Yesterday was thumbing through the Vancouver Zombiewalk 2005 photos at flickr and wishing I lived in a city that would spawn such spectacles. There are at least two Zombie Jesuses in the flickr footage, which gives me a warm tingly feeling all over.

News of the zombiewalk made me very happy, and I spent a couple of hours drawing zombies, revenants, animated corpses, ghouls, etc. Drawing the living dead is fun and easy. You can be real loose and scribbley, in fact, often tightening up the drawing often results in cheesy over-realized cartoony zombies, which are not as much fun as the scraggly, torn and filthy shamblers who look as though they pulled themselves up through six feet of mud and sod. Deformations in shape and proportion are obviously the result of decay and the particularities of each revenant’s death, rather than evidence of lack of skill or foresight on the artist’s part.

I highly recommend it. Thinking back, it seems that I drew nothing but zombies between the ages of 13 and 17. Well, there was one other common subject, but those drawing were all shaky because I couldn’t hold the paper with my other hand because it was– nevermind.

A little from column A, a little from column B

I just read Escaping the Delta: Robert Johnson and the Invention of the Blues. This is really an eye-opener for me, who so far have pieced Blues history together from various websites and cd inserts. The popular history of the Blues is quite different than what evidence suggests. The book has a lot of myth debunking, and at the same time, the author tries to be as upfront about his own ‘predispositions’– which are generally in line with popular history, and the romantic view of the bluesman as an outsider, or naive artist.

Throughout, the author reminds the reader of the danger of genres. The only purpose of genres is to make records easier to find in a record store. And yet we tend to apply them more universally, drawing arbitrary lines between artists and albums. Thus you end up with people arguing whether ‘Mississippi John Hurt’ is blues or country, rather than simply enjoying his music. We forget that we’ve arbitrarily and subjectively applied these labels, and treat them as if they were natural laws. We seem to do this more often than not, in most areas of our lives.

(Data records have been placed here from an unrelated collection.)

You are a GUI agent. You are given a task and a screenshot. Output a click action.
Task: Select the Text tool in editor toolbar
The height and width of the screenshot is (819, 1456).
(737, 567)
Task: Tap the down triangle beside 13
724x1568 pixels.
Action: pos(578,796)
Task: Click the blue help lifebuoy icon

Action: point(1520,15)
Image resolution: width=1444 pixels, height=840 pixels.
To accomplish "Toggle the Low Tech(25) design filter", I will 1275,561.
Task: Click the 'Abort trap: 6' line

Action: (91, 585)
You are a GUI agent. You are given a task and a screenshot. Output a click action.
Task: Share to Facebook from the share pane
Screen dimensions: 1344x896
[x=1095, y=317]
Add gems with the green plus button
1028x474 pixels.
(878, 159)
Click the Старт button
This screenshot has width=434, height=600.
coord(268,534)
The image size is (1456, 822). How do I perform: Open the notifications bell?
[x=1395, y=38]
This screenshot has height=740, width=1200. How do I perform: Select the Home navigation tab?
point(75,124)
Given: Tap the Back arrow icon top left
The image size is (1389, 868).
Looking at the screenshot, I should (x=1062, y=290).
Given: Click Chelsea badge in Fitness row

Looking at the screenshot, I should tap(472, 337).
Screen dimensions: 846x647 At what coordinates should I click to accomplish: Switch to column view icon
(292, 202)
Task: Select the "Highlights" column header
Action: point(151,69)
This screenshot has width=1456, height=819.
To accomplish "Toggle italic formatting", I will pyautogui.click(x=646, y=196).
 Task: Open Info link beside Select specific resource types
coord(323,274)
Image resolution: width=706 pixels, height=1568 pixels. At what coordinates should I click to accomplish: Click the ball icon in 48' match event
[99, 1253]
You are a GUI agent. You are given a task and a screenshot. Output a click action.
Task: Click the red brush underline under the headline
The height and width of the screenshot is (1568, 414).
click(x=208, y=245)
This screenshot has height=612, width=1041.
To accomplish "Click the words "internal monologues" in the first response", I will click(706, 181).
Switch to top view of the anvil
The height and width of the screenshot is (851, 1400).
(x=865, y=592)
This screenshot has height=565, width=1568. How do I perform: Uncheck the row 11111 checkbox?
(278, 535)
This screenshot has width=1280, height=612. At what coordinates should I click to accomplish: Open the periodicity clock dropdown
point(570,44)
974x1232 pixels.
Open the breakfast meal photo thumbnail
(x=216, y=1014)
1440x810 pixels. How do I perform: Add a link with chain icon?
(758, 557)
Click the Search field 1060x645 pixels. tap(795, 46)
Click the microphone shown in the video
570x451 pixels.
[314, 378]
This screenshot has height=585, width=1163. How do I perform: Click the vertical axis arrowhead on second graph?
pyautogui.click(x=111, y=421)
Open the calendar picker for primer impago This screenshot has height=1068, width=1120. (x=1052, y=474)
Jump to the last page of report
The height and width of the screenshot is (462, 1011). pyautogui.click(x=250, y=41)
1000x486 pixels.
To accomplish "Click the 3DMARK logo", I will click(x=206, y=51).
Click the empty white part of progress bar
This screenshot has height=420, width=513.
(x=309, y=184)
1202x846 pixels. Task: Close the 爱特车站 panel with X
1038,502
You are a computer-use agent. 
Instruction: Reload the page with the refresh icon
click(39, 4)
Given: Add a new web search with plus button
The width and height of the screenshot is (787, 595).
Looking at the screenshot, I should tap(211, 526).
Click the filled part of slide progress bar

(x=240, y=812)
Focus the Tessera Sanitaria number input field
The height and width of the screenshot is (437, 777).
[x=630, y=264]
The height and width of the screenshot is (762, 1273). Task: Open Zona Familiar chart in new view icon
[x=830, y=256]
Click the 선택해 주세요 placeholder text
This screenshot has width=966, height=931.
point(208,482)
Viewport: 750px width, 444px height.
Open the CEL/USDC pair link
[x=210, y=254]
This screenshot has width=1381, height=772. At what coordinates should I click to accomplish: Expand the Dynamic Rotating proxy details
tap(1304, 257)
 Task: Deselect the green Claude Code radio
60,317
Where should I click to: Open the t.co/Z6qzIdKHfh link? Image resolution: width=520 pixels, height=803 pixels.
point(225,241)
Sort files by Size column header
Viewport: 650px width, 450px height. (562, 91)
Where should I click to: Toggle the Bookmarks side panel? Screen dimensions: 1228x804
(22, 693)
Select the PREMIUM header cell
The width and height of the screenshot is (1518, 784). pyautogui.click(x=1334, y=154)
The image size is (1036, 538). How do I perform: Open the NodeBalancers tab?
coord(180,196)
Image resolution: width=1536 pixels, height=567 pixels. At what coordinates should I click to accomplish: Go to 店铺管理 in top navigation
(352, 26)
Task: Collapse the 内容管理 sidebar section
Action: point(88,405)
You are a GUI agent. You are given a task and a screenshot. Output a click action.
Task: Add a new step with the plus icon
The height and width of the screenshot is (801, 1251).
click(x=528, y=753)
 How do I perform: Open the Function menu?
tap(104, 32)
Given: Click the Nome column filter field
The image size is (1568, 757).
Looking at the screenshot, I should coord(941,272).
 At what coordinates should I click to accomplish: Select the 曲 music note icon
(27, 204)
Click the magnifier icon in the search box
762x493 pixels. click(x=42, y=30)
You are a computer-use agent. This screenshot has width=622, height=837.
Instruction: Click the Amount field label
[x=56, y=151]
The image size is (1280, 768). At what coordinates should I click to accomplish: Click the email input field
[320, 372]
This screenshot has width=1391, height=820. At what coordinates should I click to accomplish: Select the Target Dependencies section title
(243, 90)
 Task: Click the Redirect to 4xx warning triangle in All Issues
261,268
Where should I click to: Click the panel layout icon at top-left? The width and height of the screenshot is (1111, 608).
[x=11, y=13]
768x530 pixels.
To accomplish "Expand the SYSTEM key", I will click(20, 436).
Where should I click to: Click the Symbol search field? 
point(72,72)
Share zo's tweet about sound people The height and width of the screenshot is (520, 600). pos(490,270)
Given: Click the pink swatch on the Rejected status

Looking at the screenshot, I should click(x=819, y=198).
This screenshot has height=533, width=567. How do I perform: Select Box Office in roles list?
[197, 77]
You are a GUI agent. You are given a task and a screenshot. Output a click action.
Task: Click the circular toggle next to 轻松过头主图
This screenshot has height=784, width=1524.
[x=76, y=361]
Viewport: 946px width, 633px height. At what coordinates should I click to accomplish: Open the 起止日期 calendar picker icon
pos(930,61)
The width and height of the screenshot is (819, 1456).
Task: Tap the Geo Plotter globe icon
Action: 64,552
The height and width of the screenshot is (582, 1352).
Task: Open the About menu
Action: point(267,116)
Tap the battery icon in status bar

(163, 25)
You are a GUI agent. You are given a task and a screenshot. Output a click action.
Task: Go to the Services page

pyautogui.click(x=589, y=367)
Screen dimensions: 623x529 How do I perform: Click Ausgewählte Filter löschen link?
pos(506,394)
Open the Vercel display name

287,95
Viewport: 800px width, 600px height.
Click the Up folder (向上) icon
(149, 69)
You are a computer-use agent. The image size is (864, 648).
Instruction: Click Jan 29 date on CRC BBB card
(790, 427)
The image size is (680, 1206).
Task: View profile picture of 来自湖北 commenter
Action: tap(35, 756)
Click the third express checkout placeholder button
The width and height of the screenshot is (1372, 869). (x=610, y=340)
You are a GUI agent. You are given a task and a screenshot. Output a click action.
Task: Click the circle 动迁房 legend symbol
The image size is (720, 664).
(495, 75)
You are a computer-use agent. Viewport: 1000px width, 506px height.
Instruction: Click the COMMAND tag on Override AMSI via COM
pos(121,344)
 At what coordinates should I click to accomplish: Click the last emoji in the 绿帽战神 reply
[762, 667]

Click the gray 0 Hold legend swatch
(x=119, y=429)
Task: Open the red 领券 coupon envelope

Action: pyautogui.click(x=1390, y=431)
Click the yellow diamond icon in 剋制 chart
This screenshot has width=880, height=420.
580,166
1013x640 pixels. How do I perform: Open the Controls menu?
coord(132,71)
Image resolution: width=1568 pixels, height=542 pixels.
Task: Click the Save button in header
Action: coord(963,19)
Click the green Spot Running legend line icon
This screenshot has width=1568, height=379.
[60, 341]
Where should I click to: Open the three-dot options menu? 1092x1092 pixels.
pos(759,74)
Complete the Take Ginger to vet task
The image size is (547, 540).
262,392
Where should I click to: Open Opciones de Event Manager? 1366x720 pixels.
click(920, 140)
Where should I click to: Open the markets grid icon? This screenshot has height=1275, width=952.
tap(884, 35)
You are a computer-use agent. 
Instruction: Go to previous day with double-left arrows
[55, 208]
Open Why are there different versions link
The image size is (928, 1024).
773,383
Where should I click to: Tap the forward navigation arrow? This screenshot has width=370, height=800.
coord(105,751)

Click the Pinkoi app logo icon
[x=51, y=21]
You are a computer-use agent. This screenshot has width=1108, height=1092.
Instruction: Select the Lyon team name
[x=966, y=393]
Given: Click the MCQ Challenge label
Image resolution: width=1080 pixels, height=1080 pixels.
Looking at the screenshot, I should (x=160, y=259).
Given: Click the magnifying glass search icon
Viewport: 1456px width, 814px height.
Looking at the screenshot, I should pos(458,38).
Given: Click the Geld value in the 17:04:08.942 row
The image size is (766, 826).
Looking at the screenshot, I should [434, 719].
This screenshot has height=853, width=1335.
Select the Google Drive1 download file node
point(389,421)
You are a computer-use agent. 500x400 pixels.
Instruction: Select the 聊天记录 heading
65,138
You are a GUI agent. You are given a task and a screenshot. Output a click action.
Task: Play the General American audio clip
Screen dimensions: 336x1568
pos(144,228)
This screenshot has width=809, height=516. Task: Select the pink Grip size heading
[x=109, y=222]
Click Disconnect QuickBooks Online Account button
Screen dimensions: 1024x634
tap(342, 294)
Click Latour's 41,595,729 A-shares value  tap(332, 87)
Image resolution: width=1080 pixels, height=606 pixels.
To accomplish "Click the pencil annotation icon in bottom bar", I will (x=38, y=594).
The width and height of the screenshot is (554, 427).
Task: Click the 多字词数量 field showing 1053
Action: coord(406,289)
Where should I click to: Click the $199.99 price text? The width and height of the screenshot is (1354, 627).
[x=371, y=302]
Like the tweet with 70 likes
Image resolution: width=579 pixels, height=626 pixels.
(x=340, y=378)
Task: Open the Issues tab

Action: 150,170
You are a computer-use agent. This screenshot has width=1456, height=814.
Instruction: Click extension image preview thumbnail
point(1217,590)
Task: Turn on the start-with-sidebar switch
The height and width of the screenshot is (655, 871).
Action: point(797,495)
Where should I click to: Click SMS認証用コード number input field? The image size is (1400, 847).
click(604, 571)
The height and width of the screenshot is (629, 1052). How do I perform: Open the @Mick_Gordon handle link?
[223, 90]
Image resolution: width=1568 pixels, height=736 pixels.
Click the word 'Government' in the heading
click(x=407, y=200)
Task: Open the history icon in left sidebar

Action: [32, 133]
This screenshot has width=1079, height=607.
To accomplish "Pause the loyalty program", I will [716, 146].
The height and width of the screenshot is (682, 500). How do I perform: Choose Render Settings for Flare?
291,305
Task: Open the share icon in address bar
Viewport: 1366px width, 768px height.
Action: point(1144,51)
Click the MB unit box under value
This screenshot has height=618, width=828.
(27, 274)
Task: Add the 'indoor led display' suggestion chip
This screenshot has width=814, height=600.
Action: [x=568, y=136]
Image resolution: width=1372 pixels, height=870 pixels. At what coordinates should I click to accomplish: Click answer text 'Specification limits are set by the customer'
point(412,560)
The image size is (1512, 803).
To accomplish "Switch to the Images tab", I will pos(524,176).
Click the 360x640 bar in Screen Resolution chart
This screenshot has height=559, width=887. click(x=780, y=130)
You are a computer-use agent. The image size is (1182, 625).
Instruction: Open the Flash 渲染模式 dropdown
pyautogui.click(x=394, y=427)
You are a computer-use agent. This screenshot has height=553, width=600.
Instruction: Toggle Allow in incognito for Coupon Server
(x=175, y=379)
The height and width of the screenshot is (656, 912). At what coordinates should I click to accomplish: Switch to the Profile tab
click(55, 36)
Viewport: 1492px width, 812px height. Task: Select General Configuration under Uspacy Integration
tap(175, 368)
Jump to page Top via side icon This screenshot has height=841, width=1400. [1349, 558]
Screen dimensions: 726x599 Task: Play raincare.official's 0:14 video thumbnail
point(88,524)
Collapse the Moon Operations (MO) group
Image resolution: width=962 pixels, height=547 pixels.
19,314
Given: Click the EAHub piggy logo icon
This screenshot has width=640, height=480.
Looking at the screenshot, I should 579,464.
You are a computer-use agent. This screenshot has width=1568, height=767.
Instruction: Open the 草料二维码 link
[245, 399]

I’ve only been able to use 2 genres consistently and without confusion, and I wish to apply similar logic to other areas of my life as well.

My music collection is sorted thusly:
Genre 1: Music I like
Genre 2: Music I don’t like

Genre 1 I keep, Genre 2 I leave at the record store.

Works for me.

n Wrongs = Right

We’ve all been told at some point that two wrongs don’t make a right. Most of us have found proof of this in our lives as well. It makes sense. But the statement implies that at some point, some number of wrongs will, finally, equal a right. The question then becomes, “where is the threshold between rightness and wrongness?”

I don’t know where exactly the threshold lies. But I have seen proof that it is possible to cross over; to pile wrong atop wrong, one after the other, until the result– somehow– becomes right.

Last night I watched Jesus Christ Vampire Hunter. It is not so much a movie as it is a careful experiment to discover the wrong-to-right transformation threshold. Everything about this movie is wrong. The acting, the dubbing, the sound & visual effects, the editing, the choice of film and soundtrack– everything. And the result? To put it mildly, I was thoroughly entertained. As bad films go, this one is really good– because they managed to cross over that threshold.

It takes an incredibly strong determination to fail in order to make a film like this succeed. I hope they make a sequel.

Santa’s Summer Job

I saw Santa Claus today. An old man, with a big belly covered by a red shirt, long white hair and beard. He had a baseball cap on his head, and a bag slung over his shoulder. The sack wasn’t full of toys though. It was a large clear garbage bag, filled with soda cans. I saw him picking through a trash can in front of the mall downtown, as I was driving to work. Looking for more cans, I’m sure.

Cogito Ergo Es

I’ve got the “paintings for sale” section up and running now, see the right hand column. One of the pieces listed is this one: “Cogito Ergo Es”. That’s latin, loosely translated as “I think therefore you is”. Robert Anton Wilson quotes a philosopher whom I’ve forgotten in Maybe Logic, “All perception is a gamble.” He goes on to say that he’s amazed at “how often I can forget that in twenty-four hours.” Even still, I’ll bet he remembers it way more often than I do.